Una cosa es segura: el edadismo está incrustado en una cultura social más enfocada en la juventud y siempre en busca de lo próximo. Sacar el edadismo de la cultura organizacional, por tanto, es complejo y tomará tiempo. Pero, según Bird, se puede lograr. 

“No puedes simplemente hacer una reunión y decirles a todos que la cultura ha cambiado y, de repente, la cultura ha cambiado”, afirma. “Debe venir desde la cúpula, debe venir de ejecutivos senior y otros líderes dispuestos a decir: este es un valor que tenemos. Y esto es un comportamiento que no vamos a tolerar".

Existe otro riesgo: los ejecutivos tienden a ser mayores, así que decir esto podría verse como algo que beneficia a uno mismo. Bird aconseja que este mensaje debe ser transmitido por personas de distintas edades diciendo: "No tratamos a nadie de manera diferente solo por su edad, nos fijamos en el contenido de su carácter y la calidad de su trabajo”.

Una vez que los líderes hayan asumido esto y hablado públicamente del tema, debe quedar reflejado en los documentos relevantes de prácticas de contratación, despidos, promociones y como parte de los términos o condiciones de empleo.

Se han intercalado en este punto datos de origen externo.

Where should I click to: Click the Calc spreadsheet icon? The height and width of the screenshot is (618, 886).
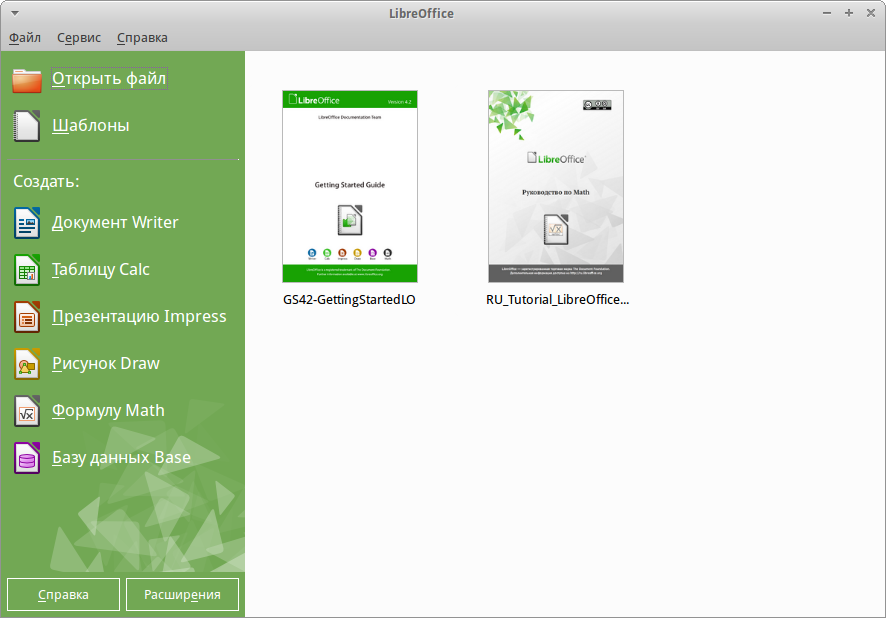(x=27, y=270)
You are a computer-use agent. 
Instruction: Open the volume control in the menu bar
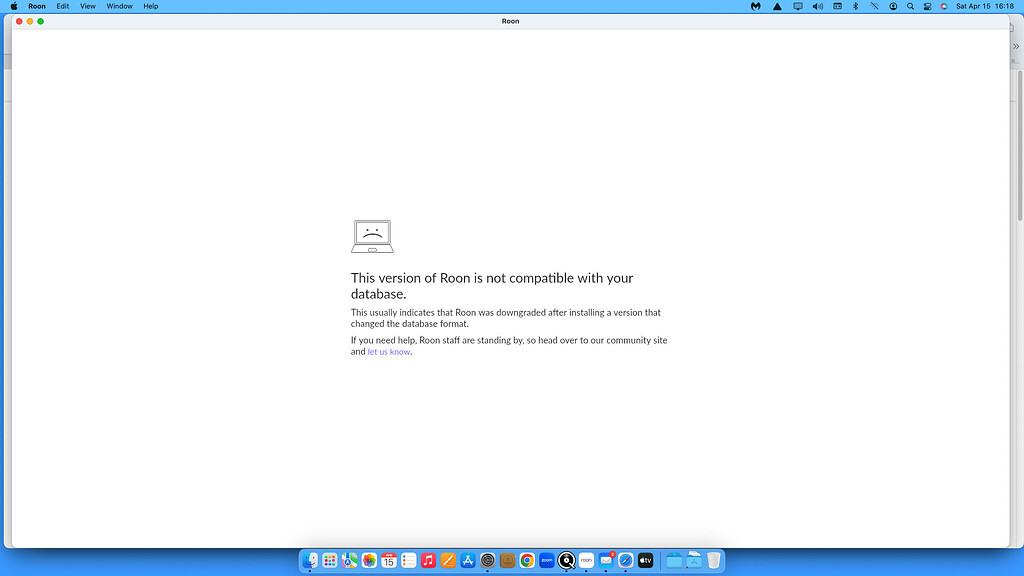[x=818, y=6]
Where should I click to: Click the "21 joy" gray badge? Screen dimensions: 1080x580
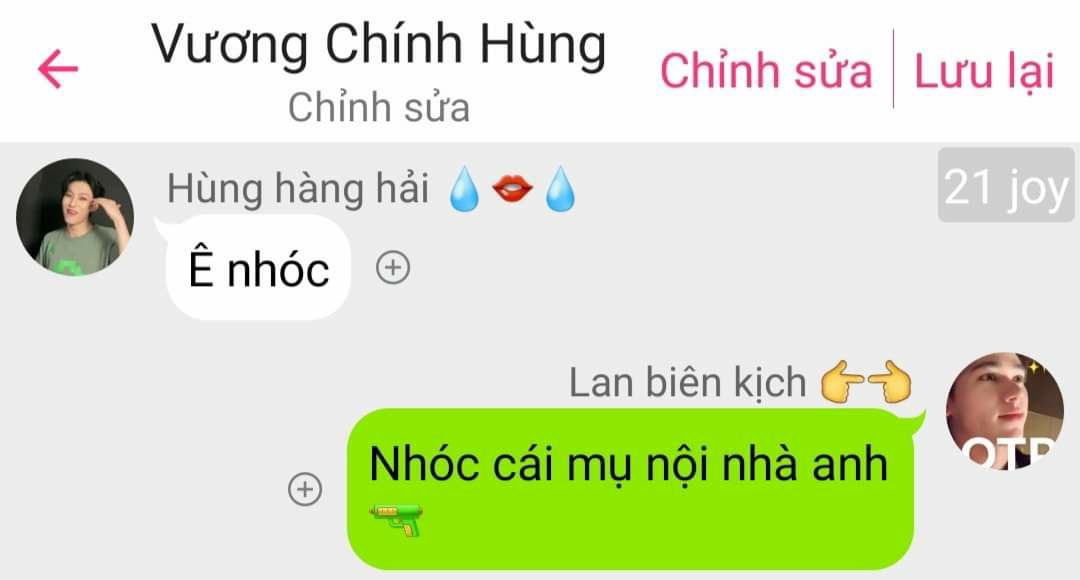coord(1006,185)
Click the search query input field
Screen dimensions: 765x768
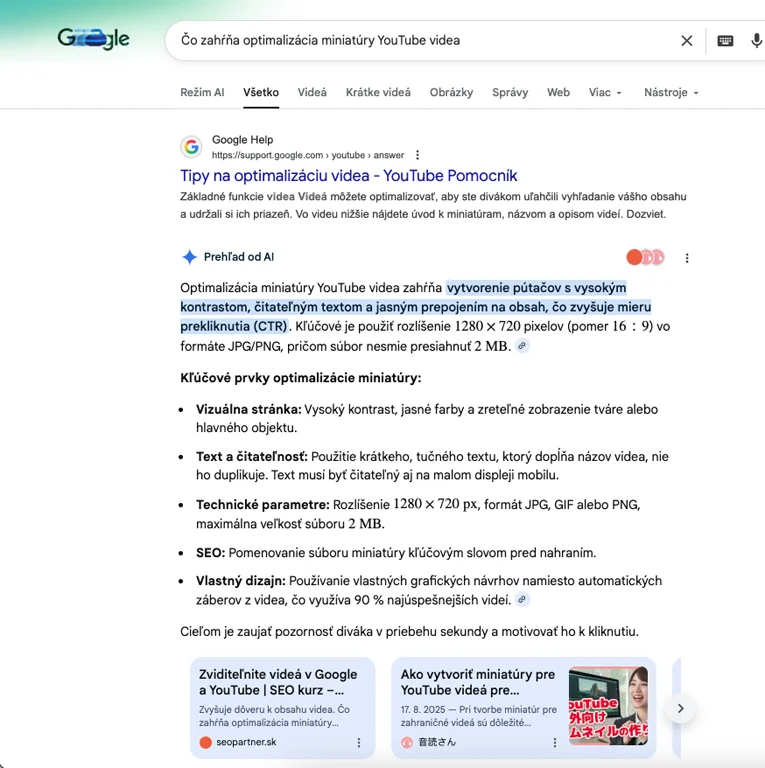pyautogui.click(x=420, y=41)
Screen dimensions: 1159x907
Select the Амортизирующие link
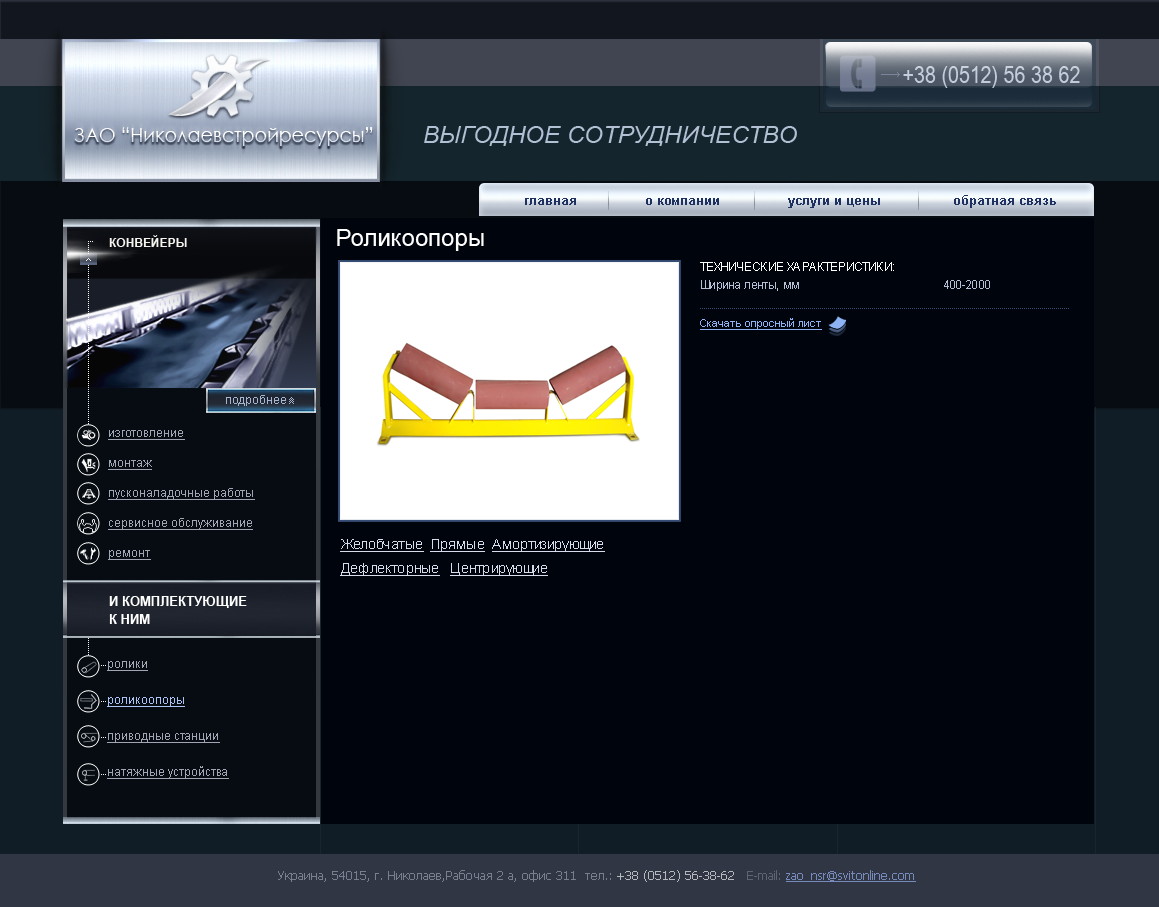click(x=548, y=545)
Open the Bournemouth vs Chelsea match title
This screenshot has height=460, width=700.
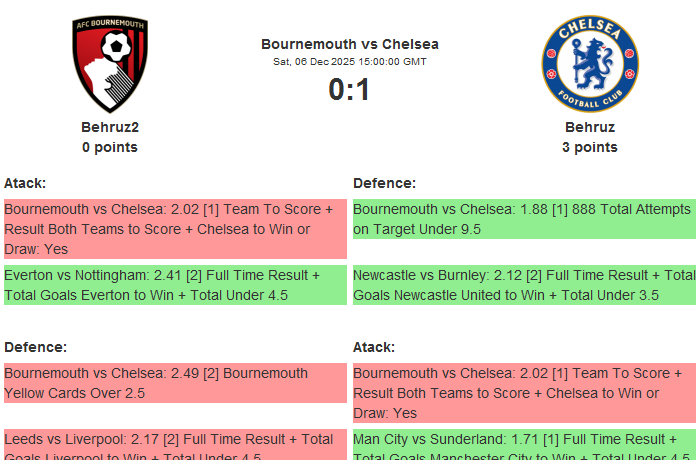350,44
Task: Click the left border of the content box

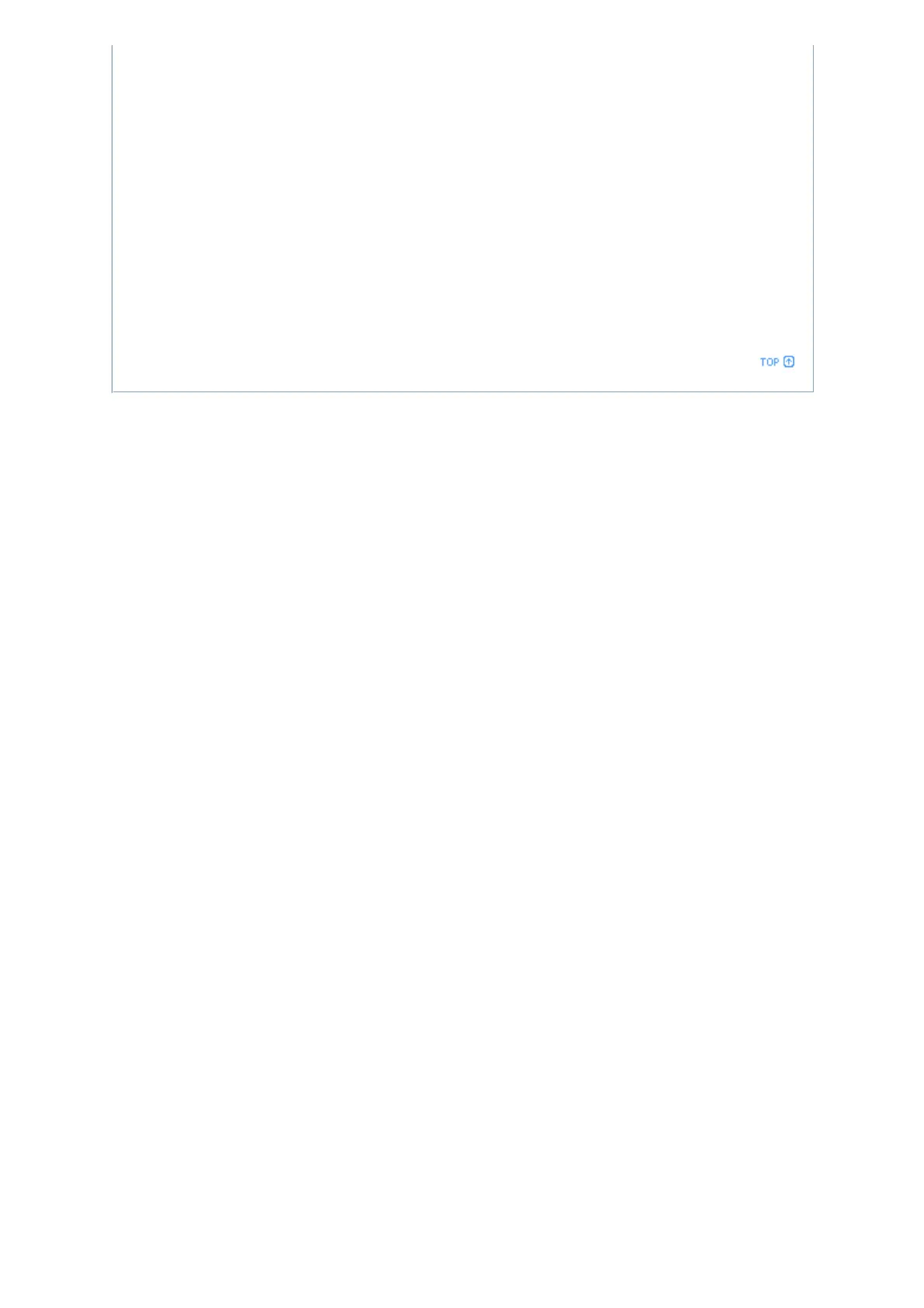Action: tap(113, 217)
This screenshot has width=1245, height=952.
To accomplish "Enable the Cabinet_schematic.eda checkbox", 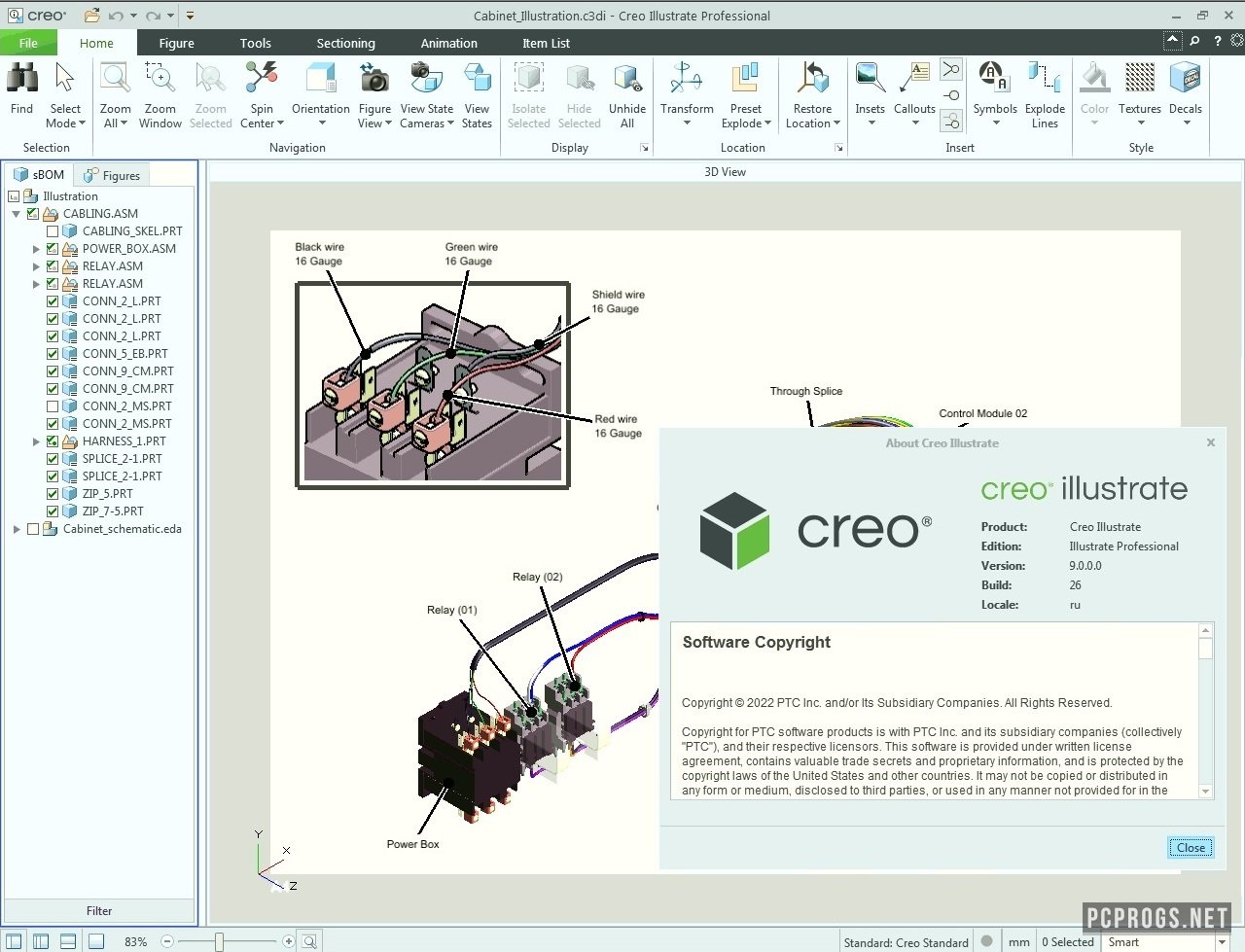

Entonces, podrá ponerse en práctica. 

“Eso debe practicarse en las reuniones y, cuando surjan preguntas sobre la edad, alguien debe responder rápidamente para decir que así no se hacen las cosas, o para premiar y animar a hacer lo correcto”, dijo Bird. “Los empleados pueden ser escépticos ante las declaraciones de misión, pueden serlo ante los cambios propuestos de cultura. Las empresas que realmente se comprometen con esto no pueden simplemente abandonar su compromiso de erradicar el edadismo solo porque la economía se debilita, el entorno competitivo se complica o la empresa empieza a perder dinero. Una empresa que abandona sus valores cuando el camino se complica es una empresa que nunca tuvo esos valores de verdad.”

Asegurar la diversidad de edades en tu proceso de captación de talento es igual de importante que la diversidad de raza, género o cualquier otra dimensión de diversidad.

Tus procesos de contratación se beneficiarán del uso de herramientas de reclutamiento con enfoque en diversidad y de un mensaje de arriba hacia abajo que se instale en tu cultura organizacional y se refleje en las descripciones de tus puestos de trabajo.